Jamuna is one of the mighty and major river from Bangladesh. I have had a chance to visit this river from different parts of the country. This time its from a bit different and uncommon place. Its from Jamalpur, my home district. Once upon a time, when there was no "Jamuna Bridge" over this great river, this district, Jamalpur was the only hope to connect with "North Bengal" from this arena of the country.
There were two major Ferry and Launch Ghat(Doc/Jetty) at Jamalpur, one of those used to connect with Bogra district, and other one used to connect with Sirajganj district. After opening of the "Jamuna Bridge" over this river at Tangail district, those options are just demised.
During my native village tour, I have went to a place named "Pingna"(but we local people pronounce this as Pigh-na) at Sharishabari Thana of Jamalpur. Its around 30/40 minutes of bike ride from my grandfather's house. Also this place is near around the "Jagannath Ganj Ghat"(once upon a populous launch ghat).
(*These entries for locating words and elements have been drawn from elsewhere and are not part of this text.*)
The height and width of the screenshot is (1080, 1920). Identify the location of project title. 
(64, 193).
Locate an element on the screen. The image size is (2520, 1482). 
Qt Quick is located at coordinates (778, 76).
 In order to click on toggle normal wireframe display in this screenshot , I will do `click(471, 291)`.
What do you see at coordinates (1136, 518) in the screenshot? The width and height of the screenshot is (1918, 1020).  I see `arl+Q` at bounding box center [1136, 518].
The river Jamuna here is forced to separated into several branches due to some massive islands those raised amid of the river by carelessness activities from our government(actually river control board). Still you can not see the main bank of the river, if you stand at one side. But, you still can see the secondary bank(island shore after water stream) easily. This moribund river doesn't have that much water force(current) right now.
From this place, its around 1 hour bus journey, and you'll find "Jamuna Bridge". I can remember, when the bridge got an opening, people around here used their bicycle to visit the largest bridge of Bangladesh, Jamuna. Some people used their own feet instead of any machine(FYI, no bus service that time was available from here).
It was around 4:00 when I was enjoying the beauty of teal water from the river. Few local people were catching fish. You know catching fish is exciting, but boring for the spectators like me. But fortunately I have seen one of them caught one. Once upon a time, people around here used to live their life by catching fish from this great river. But now, fishes are deceasing like a magic as the river loses its strength.
I can remember, when I have came this place during my childhood, it was hard to see anything other than water from the river bank. But now a days, this moribund river is thinking those heydays along with me. And we have nothing to do!?